Why ICE Released — and Didn’t Deport — Over 1,000 Illegal Immigrants Convicted of Murder and Sex Crimes

Immigration and Customs Enforcement released rather than deported 19,723 criminal illegal immigrants in 2015.

This included 208 convicted of murder and more than 900 convicted of sex crimes. The bulk of offenders, more than 12,000, were convicted on drunk driving charges, according to data from the Center for Immigration Studies discussed at a congressional hearing Thursday.

A U.S. Border Patrol canine team stands nearby after they helped detain a group of undocumented immigrants near the U.S.-Mexico border on April 11, 2013 near Mission, Texas. A group of 16 immigrants from Mexico and El Salvador said they crossed the Rio Grande River from Mexico into Texas during the morning hours before they were caught. The Rio Grande Valley sector of the border has had more than a 50 percent increase in illegal immigrant crossings from last year, according to the Border Patrol. Agents say they have also seen an additional surge in immigrant traffic since immigration reform negotiations began this year in Washington D.C. Proposed refoms could provide a path to citizenship for many of the estimated 11 million undocumented workers living in the United States. Credit: Getty Images
A U.S. Border Patrol canine team stands nearby after they helped detain a group of illegal aliens near the U.S.-Mexico border near Mission, Texas. (Getty Images)

The convictions totaled 64,197 — 8,234 of which were violent crimes — among the illegals ICE released into nearly every state and territory of the United States, an average of 3.25 convictions each, the Washington Examiner reported.

The House Oversight and Government Reform Committee heard from experts and government officials on the matter Thursday.

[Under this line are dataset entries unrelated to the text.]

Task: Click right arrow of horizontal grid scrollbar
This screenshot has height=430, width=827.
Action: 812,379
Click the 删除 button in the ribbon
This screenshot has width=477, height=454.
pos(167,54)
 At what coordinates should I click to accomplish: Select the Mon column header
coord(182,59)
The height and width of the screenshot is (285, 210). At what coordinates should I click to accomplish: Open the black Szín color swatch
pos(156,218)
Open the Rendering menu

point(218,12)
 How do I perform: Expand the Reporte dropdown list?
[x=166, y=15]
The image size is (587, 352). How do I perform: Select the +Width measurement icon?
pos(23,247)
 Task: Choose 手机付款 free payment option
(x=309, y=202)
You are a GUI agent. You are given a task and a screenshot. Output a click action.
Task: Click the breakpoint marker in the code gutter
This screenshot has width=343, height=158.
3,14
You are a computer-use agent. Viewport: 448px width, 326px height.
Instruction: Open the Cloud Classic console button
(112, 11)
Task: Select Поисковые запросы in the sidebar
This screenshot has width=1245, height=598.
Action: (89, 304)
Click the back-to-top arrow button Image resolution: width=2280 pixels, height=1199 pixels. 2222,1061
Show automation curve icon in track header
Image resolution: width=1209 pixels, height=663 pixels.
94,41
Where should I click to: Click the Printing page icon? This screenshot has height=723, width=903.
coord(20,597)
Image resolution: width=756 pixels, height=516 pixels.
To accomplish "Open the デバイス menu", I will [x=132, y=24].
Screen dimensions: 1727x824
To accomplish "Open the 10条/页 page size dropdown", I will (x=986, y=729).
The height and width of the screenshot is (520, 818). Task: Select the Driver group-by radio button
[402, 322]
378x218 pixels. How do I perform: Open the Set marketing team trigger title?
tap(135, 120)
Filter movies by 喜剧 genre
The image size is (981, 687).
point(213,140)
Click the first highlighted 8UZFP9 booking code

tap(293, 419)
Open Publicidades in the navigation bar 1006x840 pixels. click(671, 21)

“These are people that were here illegally, got caught committing a crime, were convicted of that crime, and then instead of deporting them, they were just released back out into the United States of America,” Oversight chairman Jason Chaffettz said. “Their convictions included sex offenses, assault, burglary, robbery, driving under the influence—and ICE told us that in FY2015, the agency released 19,723 criminal aliens, with a combined 64,197 convictions, including 934 sex offenses, 804 robberies, 216 kidnappings, and 196 homicide-related convictions.”

Chaffettz called this “unacceptable” and “infuriating.”

ICE Director Sarah Saldana explained that more than half were ordered freed by the courts. In more than 2,100 cases, the home country didn’t want them back. An ICE spokesperson deferred to the director’ testimony at the House hearing, where Saldena said:

“As you are aware, in fiscal year 2013, ICE had 36,007 criminal releases, while in FY 2014, that number had fallen to 30,558 criminal releases—that is, a 15 percent reduction from the previous year in the number of criminal aliens released from custody pending removal proceedings,” Saldana told the committee. “In FY 2015, the number of criminal releases fell even further to 19,723, a 30 percent decrease from FY 2014. Notably, while almost two-thirds of the criminal releases in FY 2013 and FY 2014 were due to ICE discretionary determinations authorized by the Immigration and Nationality Act (INA) and its implementing regulations, in FY 2015, that trend had reversed such that nearly two-thirds of the criminal releases that year were legally required rather than the result of ICE’s exercise of discretion.”

The director added, “Additionally, federal courts have limited our detention authority, both in individual cases and for entire categories of aliens.”

In 2014, the number of criminal illegal immigrants released was about 30,000. The reason for the decline is because of a decline in arrests, according to the Center for Immigration Studies.

“In 2015, ICE made 119,772 arrests, or just half the number of arrests made in 2013, 232,287,” CIS Director of Policy Studies, Jessica M. Vaughan said in the analysis.

The analysis says that under President Barack Obama’s executive actions on immigration, criminal immigrants are being ignored even after local enforcement called for ICE to conduct more deportations.